In these instances, male victims compose a supermajority. Yet in common speech, “most” means an unspecific “more than half.”

Alleged victims of religious institutes are slightly less disproportionately male, composing 78 percent of all new allegations in 2007 but falling to 67 percent of all new allegations in 2008.

The accounts of the financial costs also bear closer scrutiny. The reports themselves distinguish between the expenses of diocese and eparchies, on the one hand, and religious institutes on the other. Expenses are categorized according to settlements, attorneys’ fees, therapy for victims, “support for offenders” and “other costs.”

A total combining the expenses of dioceses, eparches and religious institutes is presented in the reports, but not always in the press releases. These various figures can easily confuse. (The Catholic News Agency story on the report authored by me in 2008 at one point mixed up total figures and settlement totals.)

Concerning financial expenses, the statement on the 2007 report says:

“The total allegation-related expenditures by dioceses, eparchies, and clerical and mixed religious institutes increased by 54 percent between 2006 and 2007,” CARA reported. There was “a near-doubling (90 percent increase) in the amount paid for settlements in 2007,” CARA reported. Dioceses paid $420,385,135 in settlements and religious orders paid another $105,841,148. Not all money that courts awarded in 2007 was slated for distribution that year and some money was paid out by insurance companies.

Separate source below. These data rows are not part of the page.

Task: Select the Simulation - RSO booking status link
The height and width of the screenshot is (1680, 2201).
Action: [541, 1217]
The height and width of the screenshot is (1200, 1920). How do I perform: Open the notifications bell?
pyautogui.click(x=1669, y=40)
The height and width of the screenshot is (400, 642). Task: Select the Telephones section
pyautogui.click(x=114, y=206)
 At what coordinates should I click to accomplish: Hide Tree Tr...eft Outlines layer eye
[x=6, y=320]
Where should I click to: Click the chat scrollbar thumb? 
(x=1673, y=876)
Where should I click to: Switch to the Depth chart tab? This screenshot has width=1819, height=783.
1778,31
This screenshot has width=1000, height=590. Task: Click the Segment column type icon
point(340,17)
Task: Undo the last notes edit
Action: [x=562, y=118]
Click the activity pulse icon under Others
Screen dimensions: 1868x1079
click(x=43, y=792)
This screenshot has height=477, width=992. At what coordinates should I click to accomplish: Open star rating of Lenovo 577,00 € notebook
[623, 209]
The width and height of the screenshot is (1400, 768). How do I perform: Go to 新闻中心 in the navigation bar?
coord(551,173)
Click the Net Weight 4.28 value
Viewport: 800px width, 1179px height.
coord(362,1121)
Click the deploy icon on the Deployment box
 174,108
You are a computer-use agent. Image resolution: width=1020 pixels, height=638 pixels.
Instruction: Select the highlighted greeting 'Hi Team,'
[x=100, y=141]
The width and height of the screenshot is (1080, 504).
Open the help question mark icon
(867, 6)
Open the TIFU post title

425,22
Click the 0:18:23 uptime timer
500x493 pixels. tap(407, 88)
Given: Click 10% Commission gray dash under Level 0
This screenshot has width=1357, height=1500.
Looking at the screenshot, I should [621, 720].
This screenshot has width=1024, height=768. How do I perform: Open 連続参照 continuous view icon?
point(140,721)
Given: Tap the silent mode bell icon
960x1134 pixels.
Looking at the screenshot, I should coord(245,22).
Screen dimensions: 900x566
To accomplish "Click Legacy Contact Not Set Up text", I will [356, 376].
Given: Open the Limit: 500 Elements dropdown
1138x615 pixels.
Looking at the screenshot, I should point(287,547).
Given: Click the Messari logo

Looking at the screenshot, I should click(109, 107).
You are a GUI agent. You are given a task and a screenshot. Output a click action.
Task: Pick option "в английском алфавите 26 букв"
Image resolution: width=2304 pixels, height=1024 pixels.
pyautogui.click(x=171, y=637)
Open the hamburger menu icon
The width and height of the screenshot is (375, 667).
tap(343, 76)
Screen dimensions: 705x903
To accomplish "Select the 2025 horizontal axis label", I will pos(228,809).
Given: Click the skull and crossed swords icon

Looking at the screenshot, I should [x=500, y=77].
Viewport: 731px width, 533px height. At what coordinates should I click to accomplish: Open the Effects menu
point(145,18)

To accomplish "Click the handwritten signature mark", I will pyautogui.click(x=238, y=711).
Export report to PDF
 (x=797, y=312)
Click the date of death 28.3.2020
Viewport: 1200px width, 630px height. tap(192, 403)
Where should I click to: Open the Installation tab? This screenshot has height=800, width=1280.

The 2007 report itself reveals that the figure of $420 million in settlements from dioceses and eparchies does not include about $53.4 million in attorney’s fees, $7.2 million for therapy for victims, $13.3 million for support for offenders, and $4.3 million in “other costs.” In total, clerical sexual abuse cost the Catholic dioceses and eparchies in the U.S. $498 million in 2007, half a billion dollars.

Figures for the religious institutes are significant here, costing $105.8 million in settlements, $7 million in attorneys’ fees, $2.1 million in support for offenders, and less than $1 million each in therapy for victims and “other costs.”

The combined 2007 cost to dioceses, eparchies and religious institutes was $615 million.

Here is the U.S. bishops’ press release on the 2008 report:

"The total allegation-related expenditures by dioceses, eparchies, and clerical and mixed religious institutes decreased by 29 percent between 2007and 2008" after increasing in each of the previous three years)," CARA reported. Dioceses, eparchies and religious institutes paid a total of $374,408,554 in settlements.


Not considering religious institutes, the Catholic dioceses and eparchies paid $324.2 million in settlements in 2008. But again, this figure excludes attorney’s fees ($29.6 million), therapy for victims ($7.1 million), support for offenders ($11.6 million) and other costs ($3.8 million). This totals $376.2 million.

Religious institutes paid a total of $59.9 million: $50.2 million in settlements, $5.9 million in legal fees, $2.6 million in support for offenders, and less than a million each for therapy for victims and other costs.

The combined total 2008 cost for clerical sexual abuse thus comes to $436.1 million.

Both the 2007 and 2008 combined totals exclude child protection efforts, which cost $22.2 million in 2007 and $24.6 million in 2008. The most recent U.S. bishops’ press release highlights this “increased spending.”

It’s important not to be too conspiratorial in seeing deliberate design in the press release discrepancies. The U.S. bishops’ press releases use boilerplate and, though that may seem odd to the layman, this is a common and reasonable timesaving practice among busy spokesmen and public relations writers.

There is also the question of the U.S. bishops’ responsibility for religious institutes. The statistics for such organizations may be underreported precisely because the writers of the press releases are working for the U.S. bishops, whose oversight of religious institutes is indirect at most.

However, awareness of these habits should drive journalists of the Catholic and secular media to examine the source documents and to rely on these, not the press releases, for their stories. When patterns in sexual abuse and the millions of dollars in legal fees are not noted, the extent of the damage continues to be unrealized.